The coalition government’s plans for the introduction of new water taxes has generated a new wave of resentment at the financial pressures being imposed on people in the 26 Counties.
Support for the government has plunged by fourteen points to 23% as a result of the government’s latest and most unfair austerity tax.
The water tax system was originally agreed as part of the coalition’s programme for government on foot of demands by the ‘Troika’ of the International Monetary Fund, the EU and the European Central Bank.
Taoiseach Enda Kenny and government officials made a series of contradictory statements this week on their intentions for the new charges. Officials caused outrage on Tuesday when they said they planned to extract the initial cost of the installation of the new water meters through a one-off charge amounting to several hundred euros.
While that idea now appears to be off the agenda, the current plan -- to impose a 40 euro a month standing charge for twenty years on every home linked to the public water supply in the country -- has been greeted with equal disgust.
Confusion continues to reign over what the final cost to the public of the actual water will be, with government officials refusing to divulge their plans. There has also been a refusal to say how much water, if any, will be delivered free before the metered costs are figured in.
Minister for the Environment Phil Hogan said the government had decided on Tuesday that responsibility for the public water supply should be transferred from local councils to Bord Gais [the Irish Gas Board] as ‘Irish Water’, an independent State-owned subsidiary.
He claimed the establishment of Irish Water was a “historic” development to compare with the setting up of the ESB (Electricity Supply Board). Almost two million high-tech water meters are to be installed by the end of 2014 at the cost of 800 euros ($1,040) per home, he said.
Suppliers of water meters have expressed surprise that the cost of installing water meters across the 26 Counties could be anywhere close to that amount, as the hardware required for the installation can normally be purchased for less than 100 euro.
Adding to public concern, Taoiseach Enda Kenny suggested that householders would lose their water supply if they failed to pay the proposed charges. He said the plan was still being worked on, but added: “If you don’t pay your electricity bill, if you don’t pay your telephone bill, it is cut off.”
The charge is the government’s latest and most blatant attempt to spread the cost of Ireland’s banking system bailout and budget deficit to all members of society in the 26 Counties, regardless of means. It has been vociferously denounced by all of the opposition parties in the Dublin parliament as well as by voluntary and community organisations.
Sinn Féin leader Gerry Adams described the new charges as “unacceptable”. It was “another burden on working people” and on those who can ill-afford yet more punitive charges, he said.
“It is clear that Fine Gael is setting the agenda on water services while the Labour Party is willingly falling into line,” he said.

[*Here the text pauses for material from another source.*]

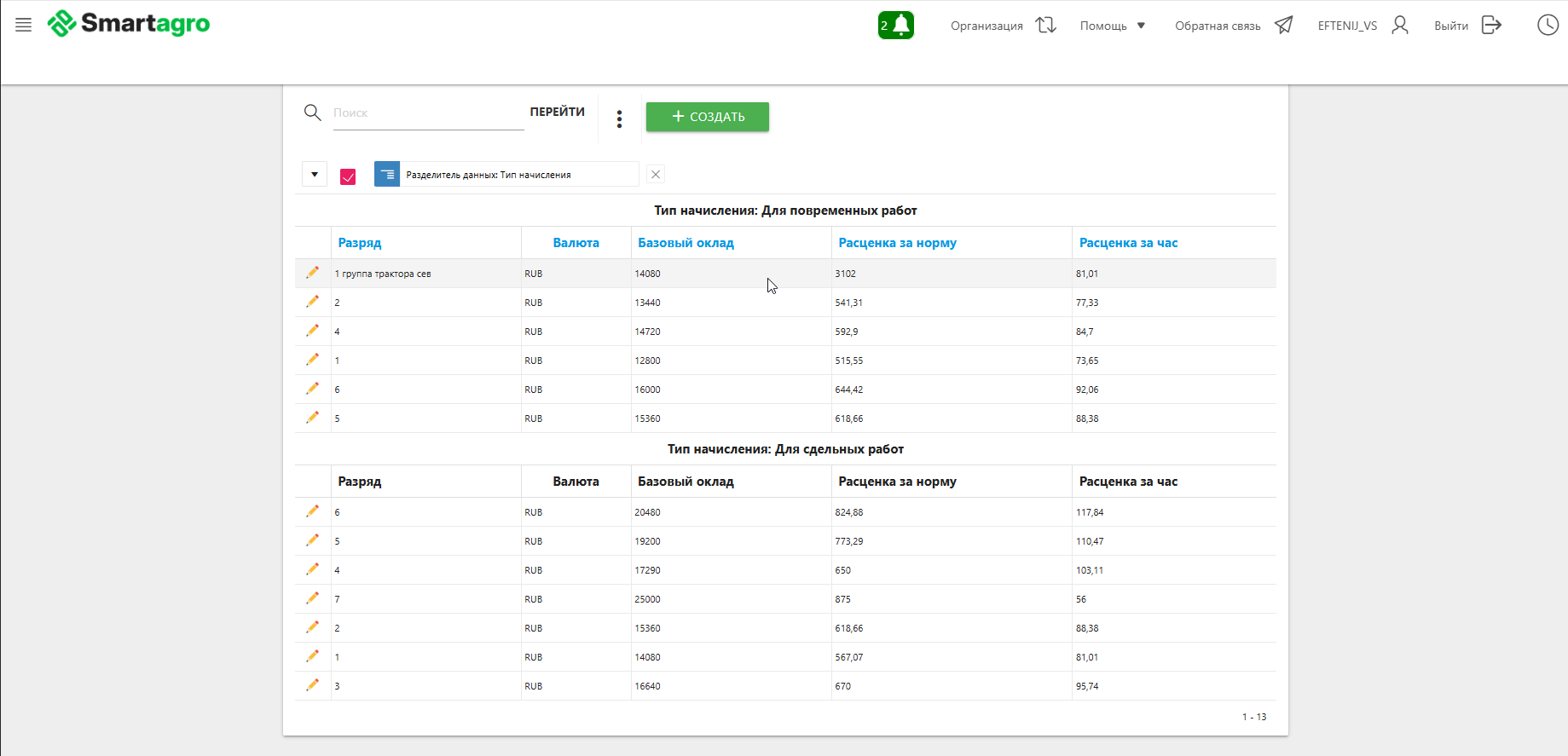This screenshot has height=756, width=1568.
Task: Open notifications bell with 2 alerts
Action: tap(896, 26)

He called on the government to invest the money being spent on water meters on upgrading the state’s aging and leaking water distribution system.
“Sinn Féin and other parties have made submissions to what was to be a public consultation on the reform of the water sector in Ireland. That process has not even concluded, but the government has clearly made decisions on the issue, ignoring the democratic process.”
There was also strong concern about the likely future privatisation of basic water supply in Ireland. Last February, Bord Gais was earmarked for full or partial privatisation, and the government’s decision to place the new water authority under its control appears designed to make the semi-state more attractive to international buyers.
Mr Adams said he believed the establishment of Irish Water was paving the way for a sell-off.
“Fine Gael and Labour are ideologically committed to privatisation and we believe that proposals to establish one organisation: Irish Water, is laying the foundation for this,” he said.
It was also seen as no coincidence that the announcement of the water tax took place on the same day as economic managers from the ‘Troika’ were carrying out an audit on the state’s ability to repay last year’s 85bn euro bailout loan.
Eirigi councillor Louise Minihan said the “neo-liberal” policies of the Troika demanded the eventual privatisation of virtually all public services, including water services.
She called on people to resist the introduction of domestic water taxes because water should be considered “a fundamental right which the state has a duty to provide for all citizens”.
“It represents a form of double taxation; the people of this state already pay for their water through central taxation... It is being introduced as part of an austerity programme which will see tens of billions of public euros transferred into private hands.”
She said attempt to introduce a domestic water tax must be met with a mass campaign of non-payment and civil disobedience, similar to that which is currently underway in relation to the property charge.
“If sufficient numbers of people simply refuse to pay these unjust taxes the government will eventually get the message - the people can’t and won’t pay for the greed of your banker and property developer buddies!”